OTP & SMS Security

What is SMS OTP? How It Works and When to Use It

SMS OTP explained: full lifecycle from generation to verification, latency, cost and SIM-swap risks, India DLT context, and modern alternatives like TOTP and silent-auth.

24 April 20268 min read

StartMessaging Team

Engineering

SMS OTP is the most-used verification mechanism on the internet today — and overwhelmingly the most-used in India, where it underpins UPI-payment confirmation, e-commerce checkout, food-delivery handoffs, bank-account changes, and almost every consumer-app login. It is familiar, universal, and well understood by end users. It is also flawed in specific ways that every product team should know about.

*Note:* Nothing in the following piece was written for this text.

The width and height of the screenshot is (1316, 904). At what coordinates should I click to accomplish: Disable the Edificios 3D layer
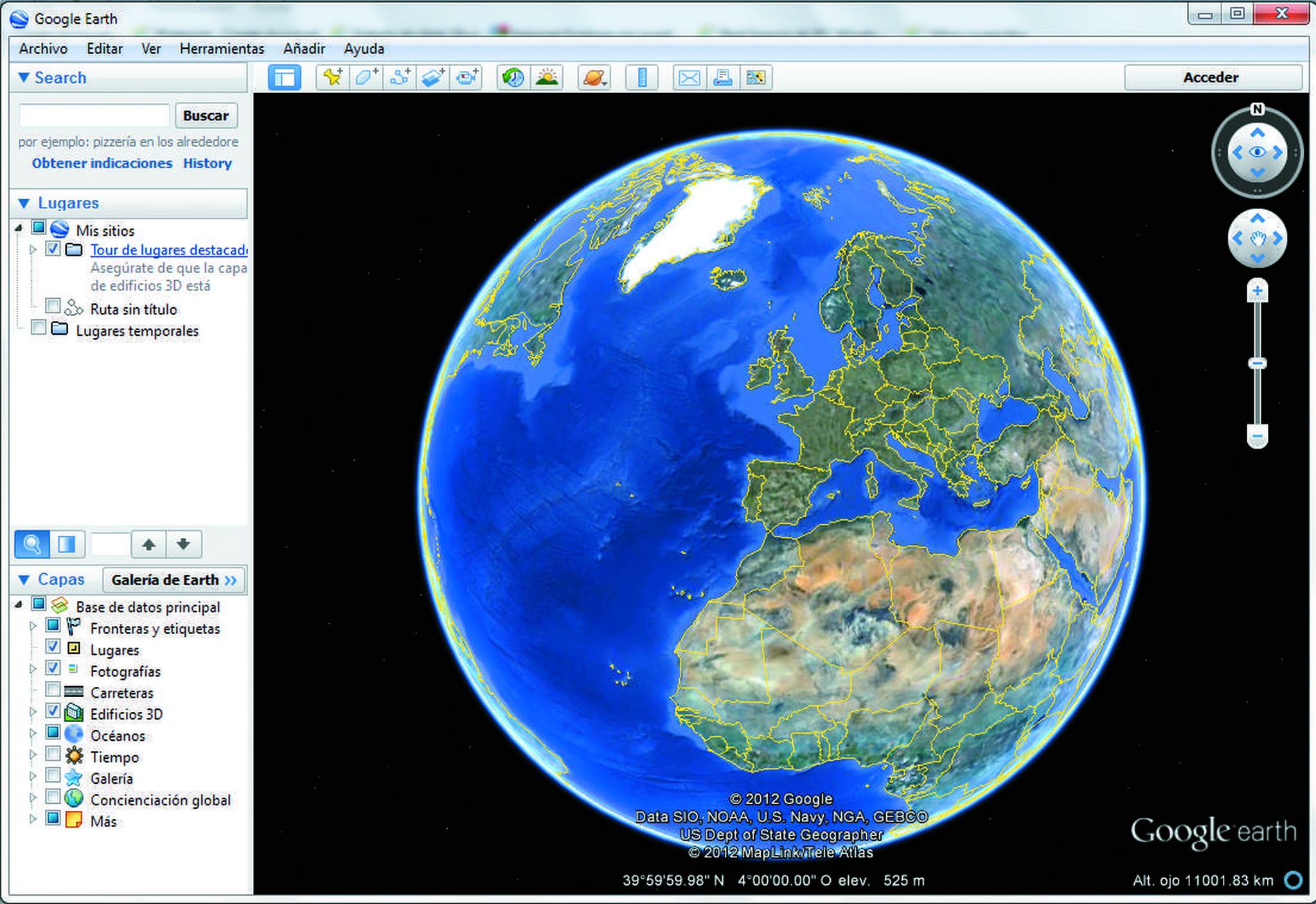click(x=53, y=711)
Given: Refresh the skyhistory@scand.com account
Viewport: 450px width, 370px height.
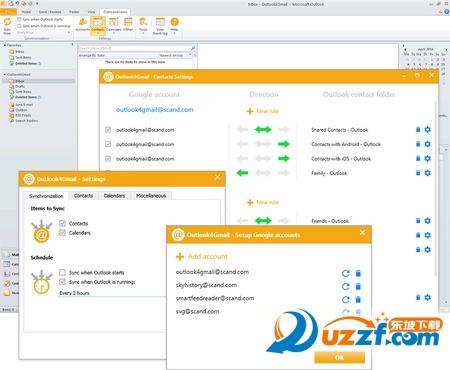Looking at the screenshot, I should click(x=346, y=286).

This explainer covers what SMS OTP is, the full lifecycle of one OTP from generation to expiry, why it remains so dominant, where it falls short, and the practical alternatives.

SMS OTP — Definition

An SMS OTP is a one-time password delivered to the user’s phone via SMS. The defining characteristics — single use, time-bound, out-of-band — are inherited from the more general OTP concept (see our OTP explainer); SMS OTP specifically uses SMS as the delivery channel.

Lifecycle of an SMS OTP

  1. User triggers a flow — types phone number, taps “Pay”, or initiates a sensitive change.
  2. Backend calls the OTP API with the phone number. The API generates a 4–6 digit code, computes a bcrypt hash, stores (hash, expiresAt, attemptsLeft) keyed by a request ID, and dispatches the SMS through a multi-provider gateway.
  3. SMS travels through the gateway → aggregator → telecom operator → handset. In India this hop also passes through the DLT scrubber.
  4. User reads the code from the SMS or — on Android and iOS — has it auto-filled by the OS.
  5. Backend calls /otp/verify with (requestId, code). The API hashes and compares, decrements attempt count, returns verified=true or an error.
  6. Backend issues a session or completes the high-stakes action.
  • Universal handset support. SMS works on the cheapest feature phone. No app install required.
  • Familiar UX. Indian users have entered SMS OTPs into banking apps for over a decade.
  • Compliance. RBI’s AFA mandate has been interpreted as “send SMS OTP” for so long that it is now industry default.
  • Auto-fill. Modern Android (SMS Retriever API) and iOS auto-fill the OTP without the user typing.

Known Limitations

  • SIM swap. An attacker convinces the telecom carrier to port the victim’s number to a new SIM. See SIM swap protection.
  • Phishing. A real-time phishing proxy captures both password and OTP and replays them within the validity window.
  • Delivery dependence. Carrier outages, scrubbing rules, and template mismatches all silently drop OTPs. A failover provider is mandatory.
  • Cost. Rs 0.15–0.30 per OTP adds up at scale. A login-burst attack can dent your budget.
  • Bot-driven traffic pumping. Attackers fire fake phone numbers at your endpoint to inflate your SMS bill — see our defence guide.

Cost and Latency

Indian SMS OTP economics in 2026:

  • Per-OTP cost: Rs 0.15–0.30 (Rs 0.25 with StartMessaging).
  • P50 latency: 2–6 seconds.
  • P95 latency: 10–20 seconds (good gateways), 30+ seconds (bad).
  • DLT registration overhead: Rs 5,000 one-time + Rs 1,000–2,000/year per PE-ID, plus 1–4 weeks of approval lag — unless you use a DLT-free provider.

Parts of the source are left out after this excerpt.